§ Data rows:
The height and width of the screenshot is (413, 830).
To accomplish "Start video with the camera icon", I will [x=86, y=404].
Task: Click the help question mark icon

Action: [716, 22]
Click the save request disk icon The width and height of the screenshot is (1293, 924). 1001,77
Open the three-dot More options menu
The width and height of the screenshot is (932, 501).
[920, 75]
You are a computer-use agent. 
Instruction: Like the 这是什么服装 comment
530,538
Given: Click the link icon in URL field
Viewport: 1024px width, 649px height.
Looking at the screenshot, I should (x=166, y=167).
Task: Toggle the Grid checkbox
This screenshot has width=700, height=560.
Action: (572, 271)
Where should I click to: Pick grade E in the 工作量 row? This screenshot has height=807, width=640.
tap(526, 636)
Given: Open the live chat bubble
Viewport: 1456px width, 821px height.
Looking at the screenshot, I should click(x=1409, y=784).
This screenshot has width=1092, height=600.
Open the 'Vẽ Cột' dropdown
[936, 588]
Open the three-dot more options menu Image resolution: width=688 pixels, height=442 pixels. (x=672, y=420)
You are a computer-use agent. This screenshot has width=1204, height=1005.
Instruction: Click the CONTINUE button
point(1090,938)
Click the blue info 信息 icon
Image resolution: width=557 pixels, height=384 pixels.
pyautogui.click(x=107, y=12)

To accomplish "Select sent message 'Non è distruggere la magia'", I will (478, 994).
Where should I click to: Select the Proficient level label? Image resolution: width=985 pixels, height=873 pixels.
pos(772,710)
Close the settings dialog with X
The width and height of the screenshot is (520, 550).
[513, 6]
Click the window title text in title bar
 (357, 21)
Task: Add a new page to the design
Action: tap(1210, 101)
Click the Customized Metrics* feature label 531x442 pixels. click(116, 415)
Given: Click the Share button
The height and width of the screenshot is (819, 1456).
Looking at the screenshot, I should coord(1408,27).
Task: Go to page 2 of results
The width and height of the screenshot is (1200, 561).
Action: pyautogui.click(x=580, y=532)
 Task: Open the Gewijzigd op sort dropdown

§ Set problem:
Arrange the lines of the material above, starting at the line that contains "Click the save" and ending at the line that contains "Action: (572, 271)", into a Markdown table with the columns Number and Text, giving each line its row number and omitting blank lines.

§ Output for this task:
| Number | Text |
|---|---|
| 1 | Click the save request disk icon The width and height of the screenshot is (1293, 924). 1001,77 |
| 2 | Open the three-dot More options menu |
| 3 | The width and height of the screenshot is (932, 501). |
| 4 | [920, 75] |
| 5 | You are a computer-use agent.  |
| 6 | Instruction: Like the 这是什么服装 comment |
| 7 | 530,538 |
| 8 | Given: Click the link icon in URL field |
| 9 | Viewport: 1024px width, 649px height. |
| 10 | Looking at the screenshot, I should (x=166, y=167). |
| 11 | Task: Toggle the Grid checkbox |
| 12 | This screenshot has width=700, height=560. |
| 13 | Action: (572, 271) |